Please have more detail information is better to analysis the problem.

more information at https://share.weiyun.com/5Hc4rXO,picture is HDMI output,it’s a fixed output。

@kaichengshi
We can’t access the like.

what’s your phone number,I’d like to call you directly,my phone is 13813825700

We can see the file now.
Could you give more information about your device and BSP version?

BSP Version R28.2.1(Kernel-4.4)

Does those failed device always fail or fail dynamically?
Did you design your own carrior board?

not always,just sometimes,very low frequecy. we use 3 ODM products,different carrier board,but these products have this same issue.
So,we believe it’s your platform issue ,please pay high attention on this.

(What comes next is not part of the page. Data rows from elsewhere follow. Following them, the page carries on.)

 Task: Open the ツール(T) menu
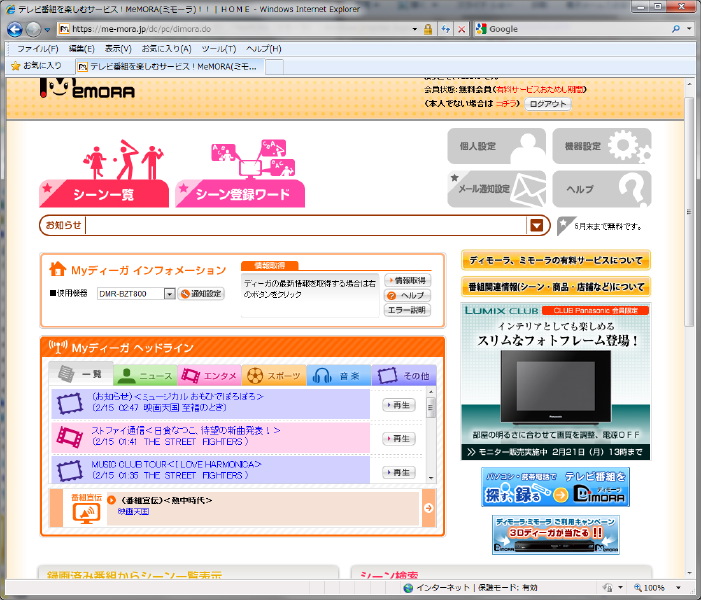218,48
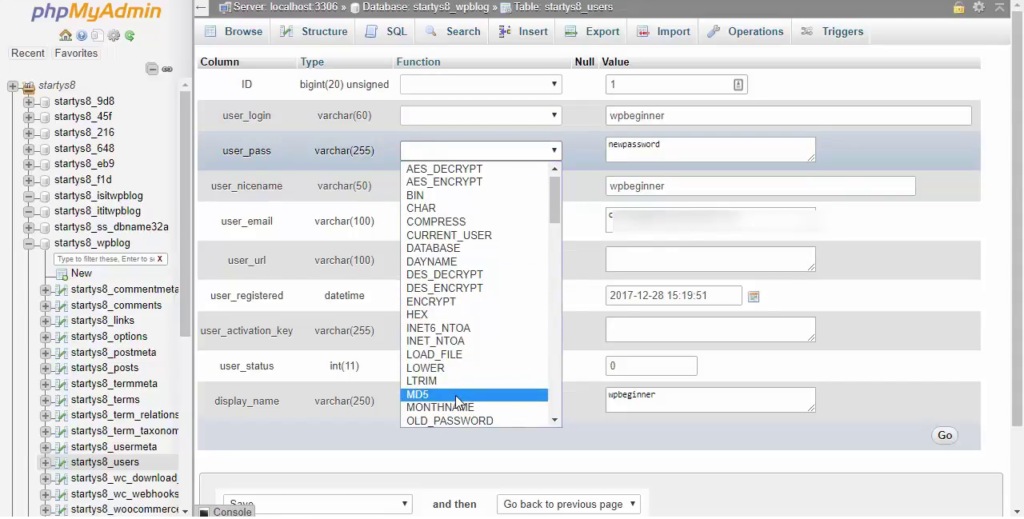Click the yellow padlock icon in top bar
Screen dimensions: 1024x519
coord(958,7)
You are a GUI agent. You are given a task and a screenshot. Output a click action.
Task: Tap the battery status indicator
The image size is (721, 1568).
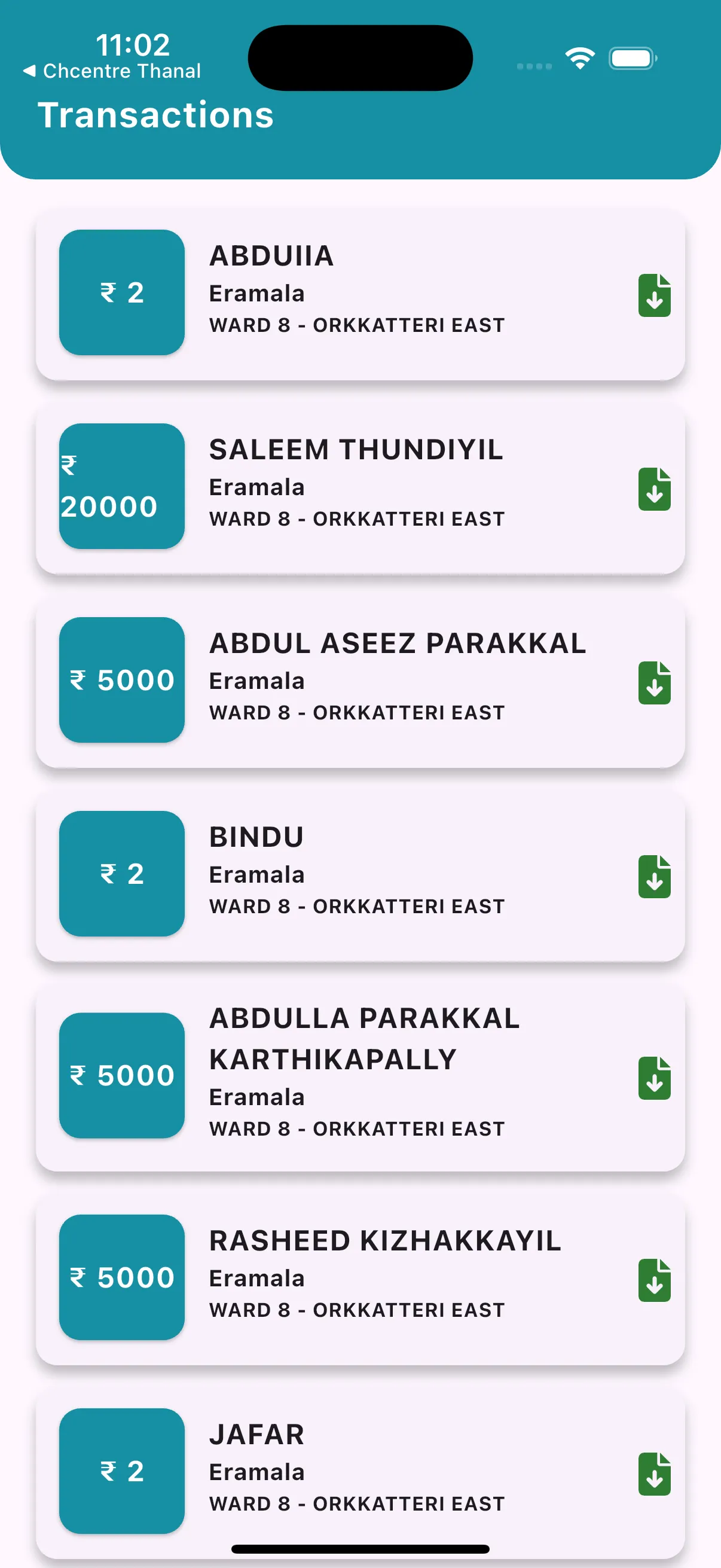tap(633, 59)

Could you verify the failed TX1 module on devkit.

No TX1 module devkit in ours hands now,do you release any patch after this kernel version to fix system stability when power on?

Please check the log and HDMI picture carefully.

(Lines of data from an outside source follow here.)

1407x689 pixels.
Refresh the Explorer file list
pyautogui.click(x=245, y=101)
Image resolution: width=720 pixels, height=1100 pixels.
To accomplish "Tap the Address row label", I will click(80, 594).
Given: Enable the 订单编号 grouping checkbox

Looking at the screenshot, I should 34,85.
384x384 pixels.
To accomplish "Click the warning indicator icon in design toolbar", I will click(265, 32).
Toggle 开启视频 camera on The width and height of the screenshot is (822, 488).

Could you repo this issue to your ODM vendor let them to try on the devkit.
Don’t know if the new release r28.3 can fix your problem or not. Please have a try it.

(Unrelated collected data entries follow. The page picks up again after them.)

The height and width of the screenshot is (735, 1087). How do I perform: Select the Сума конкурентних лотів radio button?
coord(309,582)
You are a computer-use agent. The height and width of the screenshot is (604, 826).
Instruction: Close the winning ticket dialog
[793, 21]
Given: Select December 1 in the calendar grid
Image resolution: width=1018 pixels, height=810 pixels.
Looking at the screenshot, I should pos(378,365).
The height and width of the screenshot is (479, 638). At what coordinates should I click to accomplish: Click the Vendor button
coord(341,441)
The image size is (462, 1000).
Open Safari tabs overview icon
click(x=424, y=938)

what’s the change from R28.2.1 to R28.3 ? Any content related this boot issue?

any response?

Looks like there’s no directly fixed for boot issue with r28.3
Could you report this issue to your ODM vendor, they can access NV bug system to get more support.

cannot understand your meaning,ODM have special communication path with NV?

Your text log does not match your image, so we don’t know what is real problem here.

If this is “failling back to user helper,cannot find firmware …retry after 1s”, then it has nothing to do with HDMI. This error is due to missing usb controller firmware.

Hi kaichengshi,

Have you managed to get the correct logs from failure devices?
Any update from your partner side?

Thanks

why you so sure that our logs is not correct? no update logs till now,please review the log again,no available suggestion from your side now.

Hi,

We said your log is incorrect because it does not match your image, there are two logs from your image.

tegradc tegradc.1: nominal-pclk:148500000 …
and
tegradc tegradc:1 hdmi: plugged

but if I search the keyword of “hdmi” in your text log, there is only

Apr  2 02:00:21 tegra-ubuntu kernel: [    0.555632] hdmi: couldn't get regulator vdd_hdmi_5v0: -517

This line is common on custom carrier board and should not cause problem.

Also, your log is very long, and it seems comes from many unrelated boot up.
For example, please take a look at the below timestamp.

Their first line in the log, I think this should be the first boot up.

Apr  1 20:00:21 tegra-ubuntu kernel: [    0.000000] Booting Linux on physical CPU 0x0
Apr  1 20:00:21 tegra-ubuntu kernel: [    0.000000] Initializing cgroup subsys cpuset
Apr  1 20:00:21 tegra-ubuntu kernel: [    0.000000] Initializing cgroup subsys cpu
Apr  1 20:00:21 tegra-ubuntu kernel: [    0.000000] Initializing cgroup subsys cpuacct

and following

Apr  1 20:00:38 tegra-ubuntu kernel: [   25.215190] Disabling IRQ #263   # looks like boot ends here
Apr  1 20:01:02 tegra-ubuntu kernel: [   48.320904] tegradc tegradc.1: blank - powerdown  # almost 30 second passed, this display log is not fatal error.
Apr  1 20:01:02 tegra-ubuntu kernel: [   48.332648] tegradc tegradc.1: unblank
Apr  1 20:11:03 tegra-ubuntu kernel: [  650.209626] tegradc tegradc.1: blank - normal  
<b>Apr  1 21:00:21 tegra-ubuntu kernel: [    0.000000] Booting Linux on physical CPU 0x0 </b>  # System reboots here but almost one hour later.
Apr  1 21:00:21 tegra-ubuntu kernel: [    0.000000] Initializing cgroup subsys cpuset
Apr  1 21:00:21 tegra-ubuntu kernel: [    0.000000] Initializing cgroup subsys cpu
Apr  1 21:00:21 tegra-ubuntu kernel: [    0.000000] Initializing cgroup subsys cpuacct

One more thing to mention, your devices start to give out lots of kernel error from some boot log, which also not matches your image.

Could you just point out where is the error in the text log?